::: RECORDS FOR THE TASK

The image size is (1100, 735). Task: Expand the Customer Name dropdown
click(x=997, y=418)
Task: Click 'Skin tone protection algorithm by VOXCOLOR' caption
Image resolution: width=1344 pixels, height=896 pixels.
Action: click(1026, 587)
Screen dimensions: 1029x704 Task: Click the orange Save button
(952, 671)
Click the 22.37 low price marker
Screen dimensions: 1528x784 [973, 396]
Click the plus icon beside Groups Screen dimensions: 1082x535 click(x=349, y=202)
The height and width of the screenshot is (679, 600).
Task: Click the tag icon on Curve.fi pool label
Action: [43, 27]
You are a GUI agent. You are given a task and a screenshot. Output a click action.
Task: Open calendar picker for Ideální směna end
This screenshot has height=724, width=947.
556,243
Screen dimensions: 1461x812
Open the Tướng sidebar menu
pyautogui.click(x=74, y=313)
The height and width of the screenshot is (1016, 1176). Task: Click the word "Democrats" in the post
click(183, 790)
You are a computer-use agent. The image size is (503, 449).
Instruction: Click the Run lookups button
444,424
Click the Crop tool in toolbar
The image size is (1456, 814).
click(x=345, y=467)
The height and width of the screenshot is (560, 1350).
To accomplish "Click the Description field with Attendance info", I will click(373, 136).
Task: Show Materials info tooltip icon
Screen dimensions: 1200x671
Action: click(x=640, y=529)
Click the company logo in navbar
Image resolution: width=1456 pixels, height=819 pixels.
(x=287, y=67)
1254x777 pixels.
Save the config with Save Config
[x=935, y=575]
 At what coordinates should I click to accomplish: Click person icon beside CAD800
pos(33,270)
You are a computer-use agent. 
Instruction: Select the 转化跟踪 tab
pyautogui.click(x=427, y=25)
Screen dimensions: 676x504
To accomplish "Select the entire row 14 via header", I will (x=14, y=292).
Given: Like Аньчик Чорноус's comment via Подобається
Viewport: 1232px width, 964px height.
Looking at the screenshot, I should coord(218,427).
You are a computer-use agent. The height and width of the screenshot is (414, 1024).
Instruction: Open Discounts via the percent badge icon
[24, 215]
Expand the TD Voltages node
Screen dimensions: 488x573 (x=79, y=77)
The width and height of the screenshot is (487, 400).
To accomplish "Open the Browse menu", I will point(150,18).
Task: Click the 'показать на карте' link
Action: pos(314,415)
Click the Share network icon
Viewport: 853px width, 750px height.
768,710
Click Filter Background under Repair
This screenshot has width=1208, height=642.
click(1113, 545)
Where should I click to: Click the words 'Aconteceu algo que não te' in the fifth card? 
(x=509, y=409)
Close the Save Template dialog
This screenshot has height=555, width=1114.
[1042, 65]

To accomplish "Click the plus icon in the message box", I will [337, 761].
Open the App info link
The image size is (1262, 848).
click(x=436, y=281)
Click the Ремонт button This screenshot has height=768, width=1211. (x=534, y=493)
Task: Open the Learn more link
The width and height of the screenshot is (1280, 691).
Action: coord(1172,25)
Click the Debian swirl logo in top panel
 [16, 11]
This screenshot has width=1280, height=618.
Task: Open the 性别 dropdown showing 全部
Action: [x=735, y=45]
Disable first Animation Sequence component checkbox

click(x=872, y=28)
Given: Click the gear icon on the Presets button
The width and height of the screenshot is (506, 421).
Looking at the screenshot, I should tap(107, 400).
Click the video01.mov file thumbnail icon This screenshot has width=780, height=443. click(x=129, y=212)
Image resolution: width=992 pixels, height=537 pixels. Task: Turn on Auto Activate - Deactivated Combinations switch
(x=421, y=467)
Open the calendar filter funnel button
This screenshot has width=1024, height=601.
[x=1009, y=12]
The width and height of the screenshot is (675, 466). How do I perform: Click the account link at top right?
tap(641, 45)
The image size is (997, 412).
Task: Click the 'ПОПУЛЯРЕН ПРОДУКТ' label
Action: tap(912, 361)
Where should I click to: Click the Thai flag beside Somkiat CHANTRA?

::::::

■ WORK REQUEST ■
What you return should match the data character for character.

■ TASK RESULT ■
The image size is (1100, 735). Task: Expand the Customer Name dropdown
click(x=997, y=418)
Task: Click 'Skin tone protection algorithm by VOXCOLOR' caption
Image resolution: width=1344 pixels, height=896 pixels.
Action: click(1026, 587)
Screen dimensions: 1029x704 Task: Click the orange Save button
(952, 671)
Click the 22.37 low price marker
Screen dimensions: 1528x784 [973, 396]
Click the plus icon beside Groups Screen dimensions: 1082x535 click(x=349, y=202)
The height and width of the screenshot is (679, 600).
Task: Click the tag icon on Curve.fi pool label
Action: [43, 27]
You are a GUI agent. You are given a task and a screenshot. Output a click action.
Task: Open calendar picker for Ideální směna end
This screenshot has height=724, width=947.
556,243
Screen dimensions: 1461x812
Open the Tướng sidebar menu
pyautogui.click(x=74, y=313)
The height and width of the screenshot is (1016, 1176). Task: Click the word "Democrats" in the post
click(183, 790)
You are a computer-use agent. The image size is (503, 449).
Instruction: Click the Run lookups button
444,424
Click the Crop tool in toolbar
The image size is (1456, 814).
click(x=345, y=467)
The height and width of the screenshot is (560, 1350).
To accomplish "Click the Description field with Attendance info", I will click(373, 136).
Task: Show Materials info tooltip icon
Screen dimensions: 1200x671
Action: click(x=640, y=529)
Click the company logo in navbar
Image resolution: width=1456 pixels, height=819 pixels.
(x=287, y=67)
1254x777 pixels.
Save the config with Save Config
[x=935, y=575]
 At what coordinates should I click to accomplish: Click person icon beside CAD800
pos(33,270)
You are a computer-use agent. 
Instruction: Select the 转化跟踪 tab
pyautogui.click(x=427, y=25)
Screen dimensions: 676x504
To accomplish "Select the entire row 14 via header", I will (x=14, y=292).
Given: Like Аньчик Чорноус's comment via Подобається
Viewport: 1232px width, 964px height.
Looking at the screenshot, I should coord(218,427).
You are a computer-use agent. The height and width of the screenshot is (414, 1024).
Instruction: Open Discounts via the percent badge icon
[24, 215]
Expand the TD Voltages node
Screen dimensions: 488x573 (x=79, y=77)
The width and height of the screenshot is (487, 400).
To accomplish "Open the Browse menu", I will point(150,18).
Task: Click the 'показать на карте' link
Action: pos(314,415)
Click the Share network icon
Viewport: 853px width, 750px height.
768,710
Click Filter Background under Repair
This screenshot has width=1208, height=642.
click(1113, 545)
Where should I click to: Click the words 'Aconteceu algo que não te' in the fifth card? 
(x=509, y=409)
Close the Save Template dialog
This screenshot has height=555, width=1114.
[1042, 65]

To accomplish "Click the plus icon in the message box", I will [337, 761].
Open the App info link
The image size is (1262, 848).
click(x=436, y=281)
Click the Ремонт button This screenshot has height=768, width=1211. (x=534, y=493)
Task: Open the Learn more link
The width and height of the screenshot is (1280, 691).
Action: coord(1172,25)
Click the Debian swirl logo in top panel
 [16, 11]
This screenshot has width=1280, height=618.
Task: Open the 性别 dropdown showing 全部
Action: [x=735, y=45]
Disable first Animation Sequence component checkbox

click(x=872, y=28)
Given: Click the gear icon on the Presets button
The width and height of the screenshot is (506, 421).
Looking at the screenshot, I should tap(107, 400).
Click the video01.mov file thumbnail icon This screenshot has width=780, height=443. click(x=129, y=212)
Image resolution: width=992 pixels, height=537 pixels. Task: Turn on Auto Activate - Deactivated Combinations switch
(x=421, y=467)
Open the calendar filter funnel button
This screenshot has width=1024, height=601.
[x=1009, y=12]
The width and height of the screenshot is (675, 466). How do I perform: Click the account link at top right?
tap(641, 45)
The image size is (997, 412).
Task: Click the 'ПОПУЛЯРЕН ПРОДУКТ' label
Action: tap(912, 361)
Where should I click to: Click the Thai flag beside Somkiat CHANTRA?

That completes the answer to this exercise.